This isn't to say that a predetermined severance package will necessarily eliminate the need for post-employment negotiations. To the contrary, some employers shun the notion of negotiating a detailed employment contract for the very reason that at the executive level disputes will inevitably arise-with or without a contract in place. But, as James Hassell at Oslers notes, this is precisely where the value of the agreement shows itself. "If the relationship does sour, for one reason or another, there's a roadmap there," says Hassell. "There may still be negotiations over issues like the stock options, and they might be quite heated and difficult, but at least you're not arguing over whether this person's supposed to get 18 months or 24 months. A lot of companies are, frankly, sick and tired of negotiating notice periods with employee counsel after a termination."
This frustration is coupled with a growing unease regarding judicial inconsistency as to what constitutes reasonable notice for termination. The common law requires that if the employment agreement is terminated by the employer without cause, then the employer must provide reasonable notice of termination, or pay in lieu thereof. For the most part, a comprehensive body of case law provides relatively clear guidance as to what constitutes a reasonable period of notice. According to Allison Taylor at Toronto employment and labour law boutique Stringer, Brisbin, Humphrey, "the month per year rule is still generally used at the managerial level." But at the executive level, Taylor's assessment is less precise. "Well, it's going to be more than that, let's just put it that way."
Though there may not have been a precise formula in the past, most lawyers were at least in agreement for some time that 24 months was the cap for executives, with only a few select cases actually warranting such a generous notice period.

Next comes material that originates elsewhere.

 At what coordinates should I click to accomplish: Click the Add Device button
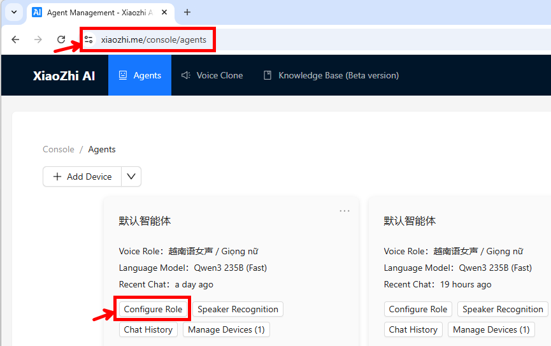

As Gavin Hume, Q.C., at Fasken Martineau DuMoulin LLP in Vancouver notes, the general ballpark of negotiated settlements for long-term executives was in the 18 to 22 month range.
This benchmark was shaken, however, by the Supreme Court of Canada's 1997 decision in Wallace v. United Grain Growers Ltd., giving rise to what are now commonly referred to as "Wallace damages". After having been employed with United Grain Growers for only 14 years, Mr. Wallace was awarded 24 months salary in lieu of reasonable notice-approximately 6 to 9 months more than would normally be expected in such a case. In assessing reasonable notice, the court went beyond the normal factors that are usually considered, such as age, length of service and chance of reemployment, and stated that employers ought to be held to an obligation of "good faith and fair dealing in the manner of dismissal." The court was sympathetic to Mr. Wallace in this case because he had been lured away from secure employment, had performed well for his new employer and was given assurances of job security. Further, allegations of termination for cause by the employer up until the time of trial had made it difficult for Mr. Wallace to find other employment.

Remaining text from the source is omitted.